Number Ten: Tailed Emperor Butterfly Caterpillar. The tailed emperor butterfly caterpillar can be found in Australia during spring. Though its body resembles that of a normal caterpillar, its head is covered in armor and pointy horns. Though this is a fairly normal defense mechanism in the insect kingdom, to humans, it’s truly bizarre.
Number Nine: Puss Moth Caterpillar. Puss moth caterpillars are one of the most toxic insects in North America. As larvae, these caterpillars resemble Persian cats, which perhaps is the reason they are named “puss” moth caterpillars.
Number Eight: Giant Prickly Stick Insect. The aptly named giant prickly stick insect is exactly that. Native to Papua New Guinea, this insect blends seamlessly with its surroundings. When threatened, the giant prickly stick insect releases a chemical that smells like peanut butter. Yum?
Number Seven: Pipevine Swallowtail Caterpillar. Another poisonous caterpillar on our list, the pipevine swallowtail feeds on the plant Aristolochia, which is also known as pipevine. These caterpillars resembling red licorice eventually transform into gorgeous black and blue butterflies.
Number Six: Hickory Horned Devil. Like many other caterpillars, the hickory horned devil has a lot of color going on. With spikes to ward off predators, hickory horned devils eventually transform into beautiful Regal Moths.
Number Five: Spiny Flower Mantis. This guy looks ready to party. The spiny flower mantis may look bright and happy, but, like other mantids, they are cannibals. Females measure just under two inches long; however, they can produce egg sacs that are nearly five inches long.
Number Four: Scorpionfly. Resembling something out of a Transformers cartoon, the scorpionfly is in fact a real bug. However, it’s not as dangerous as it looks; the “stinger” part of the bug is actually its genitalia. Interestingly, the scorpionfly is believed to be related to moths and butterflies, and some scientists believe it is an ancestor of the two.
Number Three: Antlion. Also known as a doodlebug, the antlion can be found throughout Europe and is named for its traditional diet of ants. Its appearance reveals the “lion” half of the insect, as it appears to be covered in fur or fuzz.
Number Two: Goliath Beetle. These beetles may look harmless, but their strangeness lies in their size. Each of these Goliath beetles is about the same size as an adult human hand. Now there’s a bug you wouldn’t want to find crawling around your house at night.

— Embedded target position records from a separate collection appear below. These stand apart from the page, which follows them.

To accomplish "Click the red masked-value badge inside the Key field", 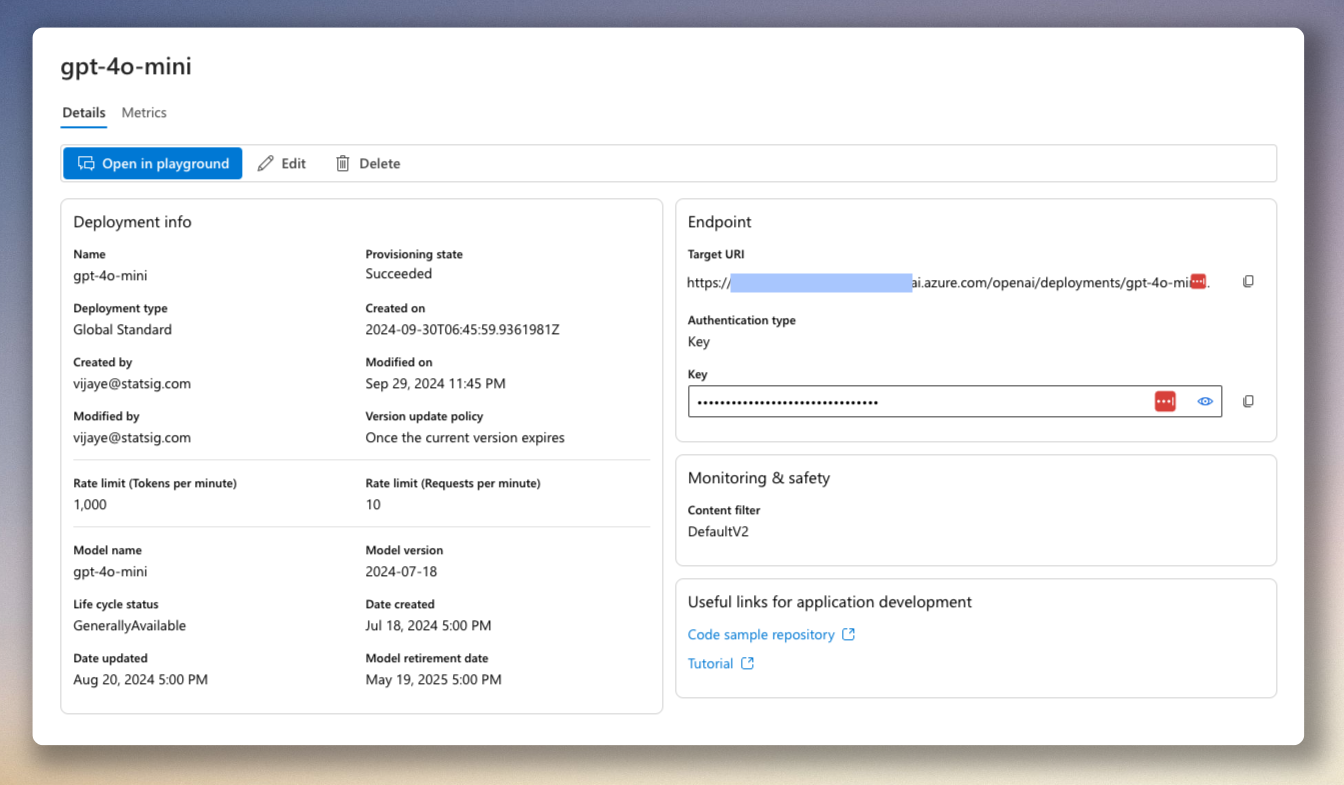I will point(1164,401).
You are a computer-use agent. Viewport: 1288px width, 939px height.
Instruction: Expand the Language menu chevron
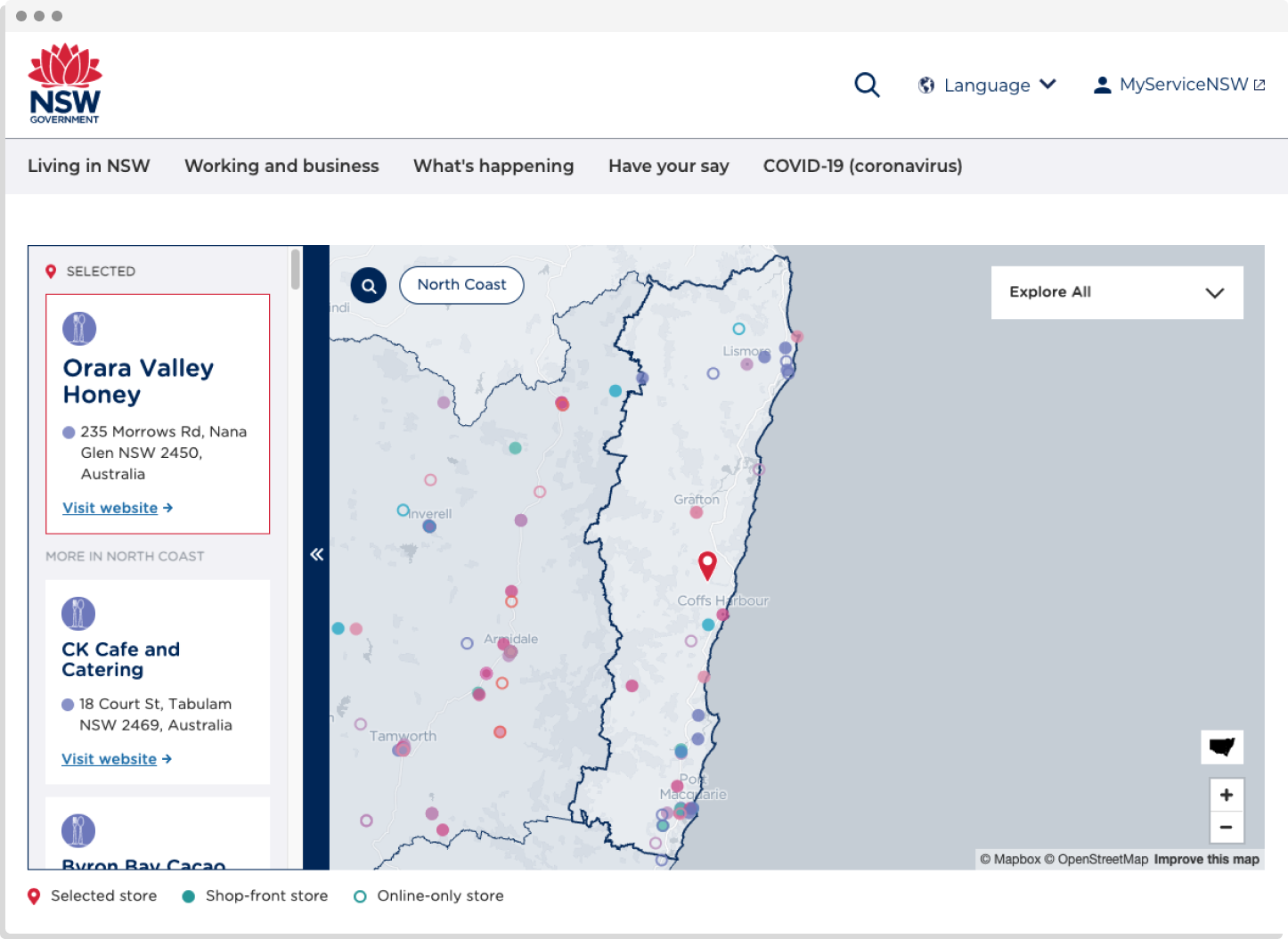click(x=1048, y=85)
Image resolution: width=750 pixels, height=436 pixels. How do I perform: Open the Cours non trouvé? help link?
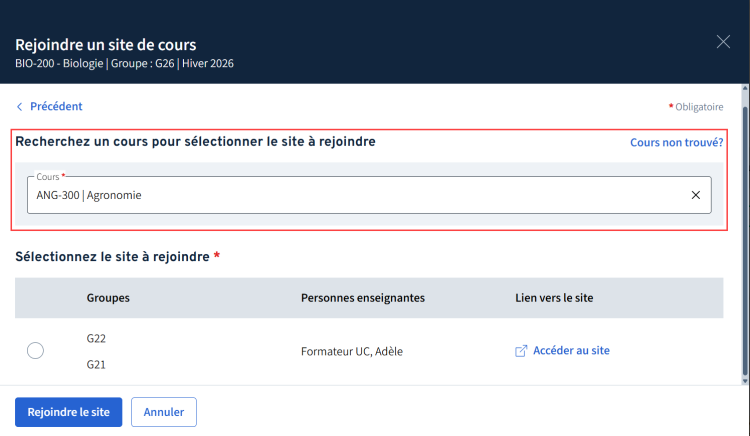pyautogui.click(x=676, y=142)
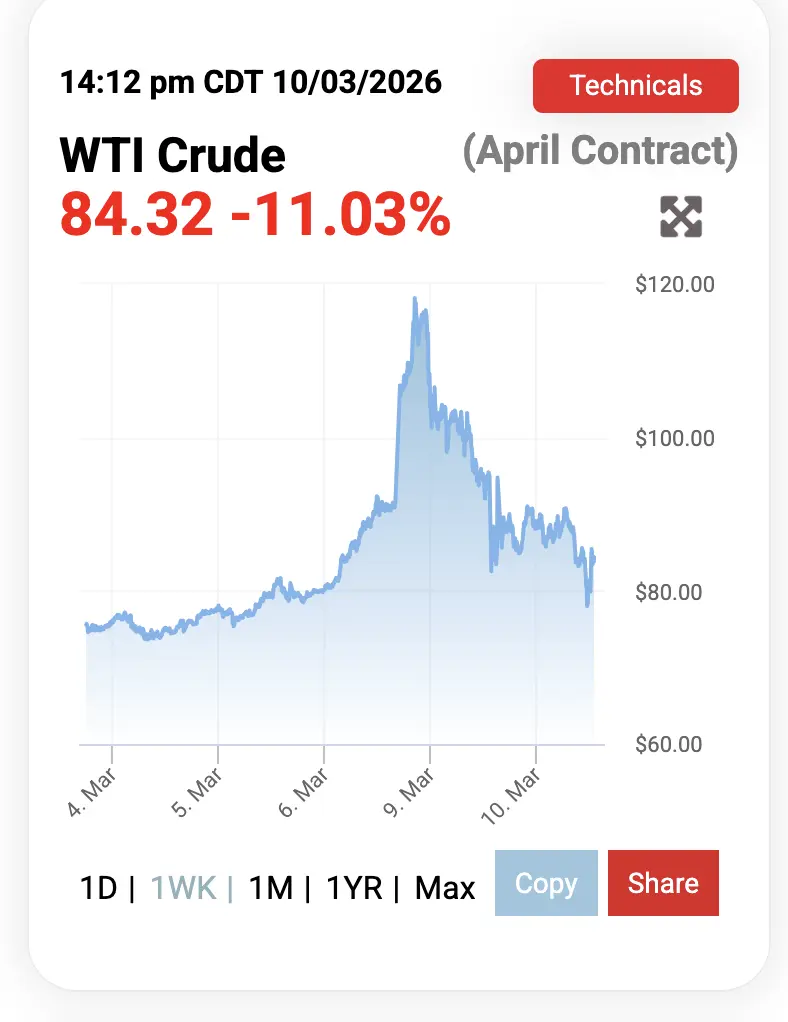Image resolution: width=788 pixels, height=1022 pixels.
Task: Open the Technicals view
Action: coord(636,86)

Number One: Brazilian Treehopper. No, that’s not a decoration meant for someone’s eccentric bathroom – that’s a living, breathing insect. The Brazilian treehopper has several “globes” on the top of its head, and scientists really aren’t sure why. What scientists do know is that these treehoppers feed on the sap from plant stems, so perhaps that has something to do with it.